Although we do have a desire to help, the small of dollar difference between what it costs to make an ECU and what we sell them for has to cover all our overheads including ongoing R+D, marketing, fixed overheads and so on. Anyone who runs a business, especially a low margin business, knows exactly what I’m talking about. So taking on everyone’s problems is not possible, and in fact it would violate value #2. We try to help people where we can, especially if it’s a learning opportunity for us such as a type of installation problem we haven’t seen before (fulfilling value #3) but taking on the world’s problems would mean that we wouldn’t have enough time to help those with genuine, ECU related questions, and violate value #2.

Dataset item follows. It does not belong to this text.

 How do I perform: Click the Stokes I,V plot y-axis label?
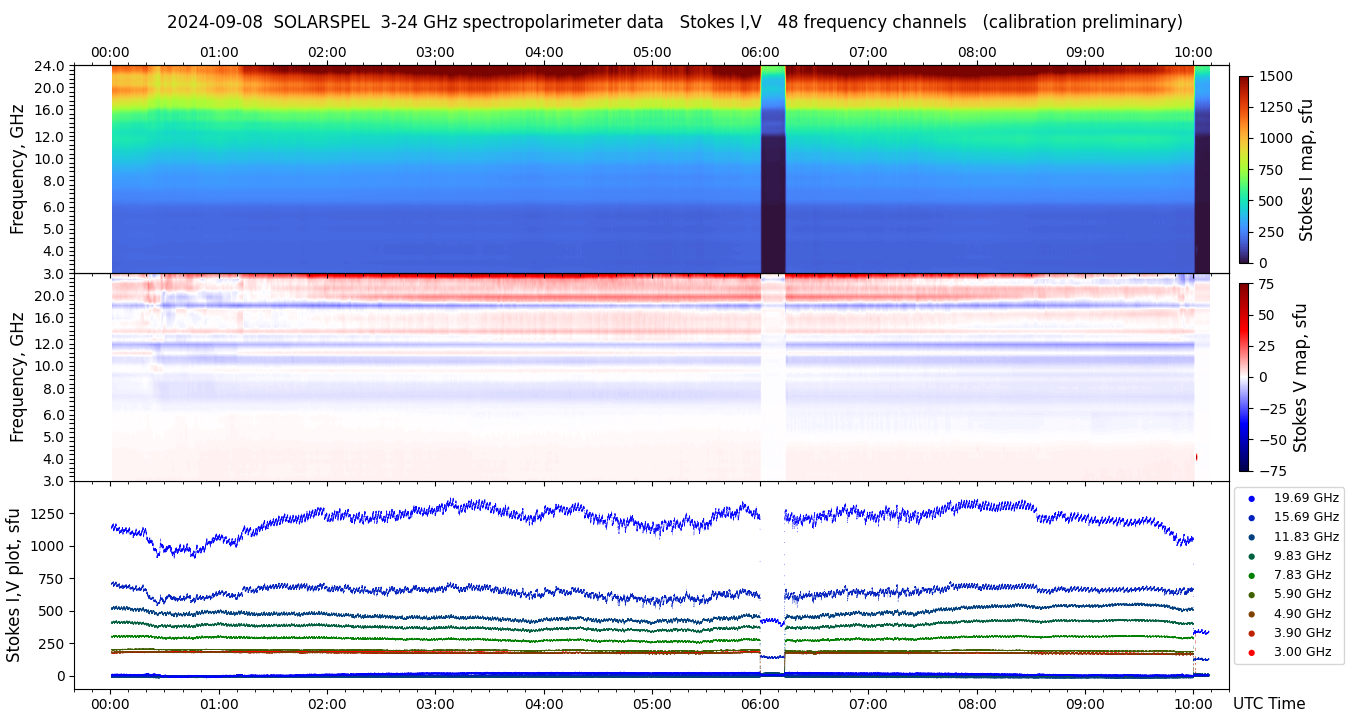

Again because manufacturing is a low margin industry, we must be continually looking for ways to systemise and automate tasks rather than using manual processes. This is one reason we have the article page; it means that people can type in “adaptronic boost control” into google and the first response is our article on how to set up boost control, and they can get help (value #2) and learn (value #3) without using support engineers’ time, and getting an immediate result, any time of the day in any timezone. Common support requests should be written up in articles or somehow the results should be made available in a scalable, automated way.
Part of value #3 is teaching, and part of that is imparting our years of experience with different problems, solutions and other products. It is not our mission to do whatever the customer wants; it is our mission to empower the customer and give them control. If, for argument’s sake, there is a race dash which people seem to want to use, but we have discovered major problems with how they work, including documentation of protocols or availability of interfaces, it is up to us to encourage the customer to use a cleaner solution which we have proven or developed over the years. It’s also not up to us to teach every dyno operator how to tune; we should be encouraging the customer to go to tuners that we already know can tune because we know that will get a better result for them.
This was lifted directly from Atlassian’s Core Value “Don’t **** the customer”. In particular this means that we need to make sure that we’re making design decisions in the customers’ interests. We listen and evaluate all product feature requests, but we have to consider how every other customer will respond. For example if it’s a feature that only very few people would ever need, and would cause much confusion and frustration for everyone else, then that’s not the right thing to do.
We’re running a business, and we have responsibilities to our suppliers and staff. We choose to be a manfuacturer of tuning products because of our mission. We choose not to be a bank and offer free lending facilities because that’s not part of our mission, and there are plenty of banks around.
(or “whining” for the Americans). We’re trying to get results for people. If people would rather complain than try to solve the problem, then we’re not going to get there. We always welcome feedback, especially if it’s negative (because it helps us work out how we can improve and better serve our mission). However complaining for the sake of it, without attempting to improve anything or solve a problem, does not help us fulfill our mission, and is not something we will take part in.